The Alamance County Tax Office on Nov. 3 told the Board of Commissioners it has begun work toward the Jan. 1, 2027 countywide revaluation and has rolled out new online tools for residents to check property records.
Brad Fowler, presenting a 180-day update for the tax office, said Vincent Valuations (the county’s contractor) has completed field data collection on about 37,000 of roughly 80,000 parcels and expects to finish the data collection phase by March 2026. Fowler said the contractor will immediately enter residential review, begin commercial review in September 2026, complete valuations in January 2027 and that notice mailings are planned for February (potentially March) 2027. Fowler said the contractor’s scope includes a full list and measure of county properties and delivery of a schedule of values for the board to adopt.
Fowler also described several taxpayer-facing changes already implemented: a redesigned Tax Department website, a new property-record portal where residents can view property record cards and sales in their area, and updated payment terminals that accept tap-to-pay and mobile wallets. He told commissioners the department’s vacancy rate has fallen from about 26% on his arrival to roughly 3% as of the meeting, and that the office reported a 99.21% collection rate for the tax year cited.
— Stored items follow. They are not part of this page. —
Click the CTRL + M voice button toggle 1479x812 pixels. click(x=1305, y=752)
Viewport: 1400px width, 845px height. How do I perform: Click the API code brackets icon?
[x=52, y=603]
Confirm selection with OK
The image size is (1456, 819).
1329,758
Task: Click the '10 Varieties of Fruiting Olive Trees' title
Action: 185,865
Commissioner Thompson asked whether the contractor will “walk every square foot” of commercial properties and expressed concern about coverage of commercial valuations. Fowler said the bulk of data collection to date has been residential and that he expects the contractor to assign specialized staff to commercial reviews as the schedule requires; he added the county and contractor are discussing additional quality-control measures for higher-value commercial properties.
Fowler described internal quality controls and training plans: all appraisal staff completed a weeklong base appraisal course (referred to in the presentation as a 0101 course) and supervisors will run statistical quality checks such as sales-ratio analysis and coefficient-of-dispersion testing to assess equity across neighborhoods. He said the tax office has installed GPS monitors on appraiser vehicles for routing and monitoring, documented appeal and Board of Equalization procedures, and established weekly production metrics for appraisal and auditing work.
Fowler told residents concerned about strangers at their doors that Vincent Valuations field personnel will use clearly marked vehicles and carry official Alamance County ID badges and should never ask to enter a home; he said residents should call the sheriff if asked to allow entry.
What happens next: Fowler said he will deliver the proposed schedule of values to the board in August 2026, the board will hold a public hearing and adopt a schedule in September, and statutorily required notifications will follow in October, with adoption final near late October or early November 2026. The appeals process, Fowler said, will remain the mechanism for correcting individual valuation errors when they occur.
The presentation prompted questions about staffing levels, the county’s $2.6 million contract with Vincent Valuations, and whether parts of a future revaluation (residential work) could be brought in-house. Fowler said he sees potential to return some residential work to county staff with proper training but recommended outside expertise for the commercial valuation work.